"""
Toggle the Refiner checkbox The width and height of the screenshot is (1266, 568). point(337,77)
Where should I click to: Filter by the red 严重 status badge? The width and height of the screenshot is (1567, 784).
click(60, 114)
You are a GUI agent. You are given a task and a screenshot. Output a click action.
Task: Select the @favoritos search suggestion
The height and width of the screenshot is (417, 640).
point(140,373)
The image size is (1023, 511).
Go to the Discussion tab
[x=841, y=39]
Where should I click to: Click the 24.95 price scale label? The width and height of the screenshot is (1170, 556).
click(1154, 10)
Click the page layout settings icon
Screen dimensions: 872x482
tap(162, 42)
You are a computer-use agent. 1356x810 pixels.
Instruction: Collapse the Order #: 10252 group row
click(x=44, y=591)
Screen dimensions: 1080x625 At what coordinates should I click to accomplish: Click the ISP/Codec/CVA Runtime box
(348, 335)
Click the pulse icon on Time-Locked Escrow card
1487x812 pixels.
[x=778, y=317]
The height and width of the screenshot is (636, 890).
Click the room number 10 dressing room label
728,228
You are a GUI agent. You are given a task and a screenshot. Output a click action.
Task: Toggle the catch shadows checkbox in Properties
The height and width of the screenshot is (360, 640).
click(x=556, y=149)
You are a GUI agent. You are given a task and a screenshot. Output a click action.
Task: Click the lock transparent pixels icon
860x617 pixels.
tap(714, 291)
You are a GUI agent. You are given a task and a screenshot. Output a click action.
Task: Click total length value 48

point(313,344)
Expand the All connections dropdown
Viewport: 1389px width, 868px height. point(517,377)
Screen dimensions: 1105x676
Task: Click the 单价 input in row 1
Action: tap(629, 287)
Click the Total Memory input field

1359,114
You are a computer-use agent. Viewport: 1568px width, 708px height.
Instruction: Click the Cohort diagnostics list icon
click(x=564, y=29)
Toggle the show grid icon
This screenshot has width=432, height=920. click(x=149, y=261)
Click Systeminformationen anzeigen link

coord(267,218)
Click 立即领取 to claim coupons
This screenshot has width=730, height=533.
"""
# Work item:
The data should be printed again exactly, line for line.

# Answer for the task:
Toggle the Refiner checkbox The width and height of the screenshot is (1266, 568). point(337,77)
Where should I click to: Filter by the red 严重 status badge? The width and height of the screenshot is (1567, 784).
click(60, 114)
You are a GUI agent. You are given a task and a screenshot. Output a click action.
Task: Select the @favoritos search suggestion
The height and width of the screenshot is (417, 640).
point(140,373)
The image size is (1023, 511).
Go to the Discussion tab
[x=841, y=39]
Where should I click to: Click the 24.95 price scale label? The width and height of the screenshot is (1170, 556).
click(1154, 10)
Click the page layout settings icon
Screen dimensions: 872x482
tap(162, 42)
You are a computer-use agent. 1356x810 pixels.
Instruction: Collapse the Order #: 10252 group row
click(x=44, y=591)
Screen dimensions: 1080x625 At what coordinates should I click to accomplish: Click the ISP/Codec/CVA Runtime box
(348, 335)
Click the pulse icon on Time-Locked Escrow card
1487x812 pixels.
[x=778, y=317]
The height and width of the screenshot is (636, 890).
Click the room number 10 dressing room label
728,228
You are a GUI agent. You are given a task and a screenshot. Output a click action.
Task: Toggle the catch shadows checkbox in Properties
The height and width of the screenshot is (360, 640).
click(x=556, y=149)
You are a GUI agent. You are given a task and a screenshot. Output a click action.
Task: Click the lock transparent pixels icon
860x617 pixels.
tap(714, 291)
You are a GUI agent. You are given a task and a screenshot. Output a click action.
Task: Click total length value 48

point(313,344)
Expand the All connections dropdown
Viewport: 1389px width, 868px height. point(517,377)
Screen dimensions: 1105x676
Task: Click the 单价 input in row 1
Action: tap(629, 287)
Click the Total Memory input field

1359,114
You are a computer-use agent. Viewport: 1568px width, 708px height.
Instruction: Click the Cohort diagnostics list icon
click(x=564, y=29)
Toggle the show grid icon
This screenshot has width=432, height=920. click(x=149, y=261)
Click Systeminformationen anzeigen link

coord(267,218)
Click 立即领取 to claim coupons
This screenshot has width=730, height=533.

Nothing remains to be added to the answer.